Chemical Interactions at a Mushy Core-Mantle Boundary

Viscous forces associated with mantle convection deform the core-mantle boundary, pushing the rocky frontier down into the liquid outer core beneath mantle downwellings. Metal is expected to intrude into depressed rock by opening pore spaces, allowing for significant volumes of metal and rock to undergo chemical interactions as it becomes a metal-rock mush up to 1 km thick. Former student Kang Wei Lim used dynamical models to show how these mushy regions can undergo gravitational collapse, leading to a small scale convection circulation in the lowermost mantle that increases the amount of material that can interact in the mushy zone. This model may help explain recent inferences of isotopic anomalies that are thought to be carried to the surface from the deep mantle.

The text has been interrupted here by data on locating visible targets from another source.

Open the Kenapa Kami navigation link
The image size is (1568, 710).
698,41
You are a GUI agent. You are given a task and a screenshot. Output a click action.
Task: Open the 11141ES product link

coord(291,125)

Lim, K.W., I. Bonati, and J.W. Hernlund, A hybrid mechanism for enhanced core-mantle boundary chemical interaction. Geophysical Research Letters, 48, e2021GL094456, 2021. (Click for PDF)

Seismological Expression of the Iron Spin Crossover in Earth's Mantle

A change in iron electron spin pairing in the mineral ferropericlase has long been predicted by mineral physics theory and experiments, but the seismological signature was not detected in global profiles. We focused on examining only faster and slower regions of the lower mantle in order to look for it, and found it. However, the absence of this signature in the average mantle profile probably means that large portions of the lower mantle do not contain enough ferropericlase, in good agreement with our BEAMS model (see below).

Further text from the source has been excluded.